The political stalemate that has left Lebanon without a president at a turbulent time in the region is “deeply troubling,” U.S. Secretary of State John Kerry said Wednesday. He also announced new aid to cope with the Syrian refugee crisis that has spilled over into its besieged neighbor.

Kerry said the United States would continue to support Lebanon, including its armed forces, but also urged a speedy resolution to the governing impasse.

Michel Suleiman’s six-year term as president ended last month, but Lebanese politicians have failed to agree on a successor despite five parliament sessions over several weeks. Lawmakers allied with the militant Hezbollah group have boycotted the meetings.

Lebanon is accustomed to political crisis. It went for months without a president before Suleiman, a former army commander, was elected in 2008.

Under Lebanon’s power-sharing system, the president must be a Maronite Christian, the prime minister a Sunni Muslim and the parliament speaker a Shiite Muslim.

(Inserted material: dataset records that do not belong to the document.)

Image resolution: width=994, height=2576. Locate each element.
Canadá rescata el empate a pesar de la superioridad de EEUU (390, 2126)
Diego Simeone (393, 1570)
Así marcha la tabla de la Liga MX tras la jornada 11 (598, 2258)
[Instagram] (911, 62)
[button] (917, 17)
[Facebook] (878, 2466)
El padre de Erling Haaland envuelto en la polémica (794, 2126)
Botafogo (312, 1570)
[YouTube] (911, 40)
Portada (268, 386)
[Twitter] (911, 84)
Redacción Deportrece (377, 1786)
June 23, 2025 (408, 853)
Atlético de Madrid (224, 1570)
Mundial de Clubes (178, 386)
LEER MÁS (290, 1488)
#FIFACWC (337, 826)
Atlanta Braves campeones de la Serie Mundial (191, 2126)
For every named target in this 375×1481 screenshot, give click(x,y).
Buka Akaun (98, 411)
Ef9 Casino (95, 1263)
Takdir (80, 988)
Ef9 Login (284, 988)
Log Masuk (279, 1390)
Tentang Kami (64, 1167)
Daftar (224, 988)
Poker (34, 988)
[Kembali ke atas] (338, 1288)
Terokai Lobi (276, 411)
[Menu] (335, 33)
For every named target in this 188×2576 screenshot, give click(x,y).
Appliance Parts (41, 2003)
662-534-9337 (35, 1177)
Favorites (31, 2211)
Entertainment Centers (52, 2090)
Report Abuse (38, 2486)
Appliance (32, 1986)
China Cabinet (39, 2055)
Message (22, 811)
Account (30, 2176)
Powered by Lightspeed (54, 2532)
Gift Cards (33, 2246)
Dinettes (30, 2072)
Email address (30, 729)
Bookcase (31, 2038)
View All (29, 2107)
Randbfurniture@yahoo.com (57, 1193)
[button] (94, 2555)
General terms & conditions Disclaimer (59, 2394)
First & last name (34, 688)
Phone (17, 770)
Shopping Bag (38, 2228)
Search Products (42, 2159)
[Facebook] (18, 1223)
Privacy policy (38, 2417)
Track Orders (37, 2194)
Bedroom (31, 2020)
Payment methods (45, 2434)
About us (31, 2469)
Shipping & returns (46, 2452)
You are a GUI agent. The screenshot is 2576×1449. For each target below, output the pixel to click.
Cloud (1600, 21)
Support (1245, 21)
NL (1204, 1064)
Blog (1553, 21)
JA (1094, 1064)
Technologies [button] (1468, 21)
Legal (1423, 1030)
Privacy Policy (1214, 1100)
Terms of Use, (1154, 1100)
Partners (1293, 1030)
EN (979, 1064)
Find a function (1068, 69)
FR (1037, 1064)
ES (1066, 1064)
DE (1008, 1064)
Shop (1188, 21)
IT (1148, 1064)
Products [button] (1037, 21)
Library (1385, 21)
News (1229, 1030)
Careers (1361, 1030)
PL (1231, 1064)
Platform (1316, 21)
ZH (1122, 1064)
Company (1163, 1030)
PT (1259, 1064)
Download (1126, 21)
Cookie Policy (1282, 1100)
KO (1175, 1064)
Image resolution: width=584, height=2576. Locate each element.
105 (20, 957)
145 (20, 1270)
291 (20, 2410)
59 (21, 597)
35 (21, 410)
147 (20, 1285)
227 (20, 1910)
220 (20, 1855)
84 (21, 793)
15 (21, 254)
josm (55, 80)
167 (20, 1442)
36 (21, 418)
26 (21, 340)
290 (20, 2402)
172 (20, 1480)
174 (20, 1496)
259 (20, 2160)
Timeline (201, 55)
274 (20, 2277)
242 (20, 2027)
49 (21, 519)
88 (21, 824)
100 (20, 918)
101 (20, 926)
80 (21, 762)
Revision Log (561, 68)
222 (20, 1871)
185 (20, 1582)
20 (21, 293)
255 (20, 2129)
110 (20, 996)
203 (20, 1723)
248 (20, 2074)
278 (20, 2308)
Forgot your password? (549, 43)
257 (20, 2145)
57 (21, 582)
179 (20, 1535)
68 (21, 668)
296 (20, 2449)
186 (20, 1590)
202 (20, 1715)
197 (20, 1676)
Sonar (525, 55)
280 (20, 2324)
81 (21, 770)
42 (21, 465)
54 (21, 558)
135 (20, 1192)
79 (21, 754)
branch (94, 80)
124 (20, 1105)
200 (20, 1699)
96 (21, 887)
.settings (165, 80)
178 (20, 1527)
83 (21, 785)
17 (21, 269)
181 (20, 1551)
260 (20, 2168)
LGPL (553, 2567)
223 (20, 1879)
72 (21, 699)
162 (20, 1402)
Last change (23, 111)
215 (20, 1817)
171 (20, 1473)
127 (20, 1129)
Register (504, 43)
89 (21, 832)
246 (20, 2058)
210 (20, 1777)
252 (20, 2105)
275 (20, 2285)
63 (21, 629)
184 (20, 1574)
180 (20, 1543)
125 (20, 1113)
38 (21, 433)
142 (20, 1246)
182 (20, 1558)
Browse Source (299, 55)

“The current political stalemate here in Lebanon is deeply troubling. It is unfortunate the parliament did not elect a president on schedule, and now it is far more important for the vacancy to be filled,” Kerry said.

“We need a government that is free of foreign influence with a fully empowered president and with the president and parliament responding to the needs of the Lebanese people.” He added, “This is not a time for business as usual.”

In announcing $290 million in U.S. aid for United Nations agencies that are working on the Syrian refugee issue throughout the region, Kerry called for countries and groups supporting President Bashar Assad’s government to take action to end a civil war that has taken more than 160,000 lives.

“All of us, all nations have a responsibility to try to end this conflict, and I particularly call on those nations directly supporting the Assad regime in what has become a grotesque display of modern warfare against its own people,” he said.

He singled out Iran, Russia and the Lebanon’s Hezbollah movement to act “to bring this war to an end.”

Lebanon, home to 4.5 million people, is struggling to cope with the presence of more than a million Syrian and Palestinian refugees in desperate need of housing, education and medical care.

Kerry is the first secretary of state to come to Lebanon in five years. Hillary Rodham Clinton visited in April 2009. Kerry traveled to Lebanon at least four times as a senator since 2006, the last time in November 2010.

The Lebanese are deeply split over the war in Syria and have lined up behind opposing sides. The deep divisions are among the reasons for the lack of agreement on a consensus candidate for Lebanon’s next president.

The absence of a president is chiefly a setback for Lebanon’s Christian community, whose influence has significantly waned since the country’s 1975-90 war. It also erodes fragile institutions that keep the country of several Christian and Muslim sects together.

For a parliament to elect the president, a two-thirds quorum — 85 of the legislature’s 128 members — is needed, but none of the sessions to choose Suleiman’s successor has met that requirement.

Consensus has been nearly impossible. The Shiite group Hezbollah has been fighting alongside Assad’s forces, while most Lebanese Sunnis broadly support the armed uprising to overturn his rule.

Suleiman was elected six years ago as a consensus president, but he became a harsh critic of Hezbollah’s involvement in Syria and called on the group’s fighters to withdraw from Syria.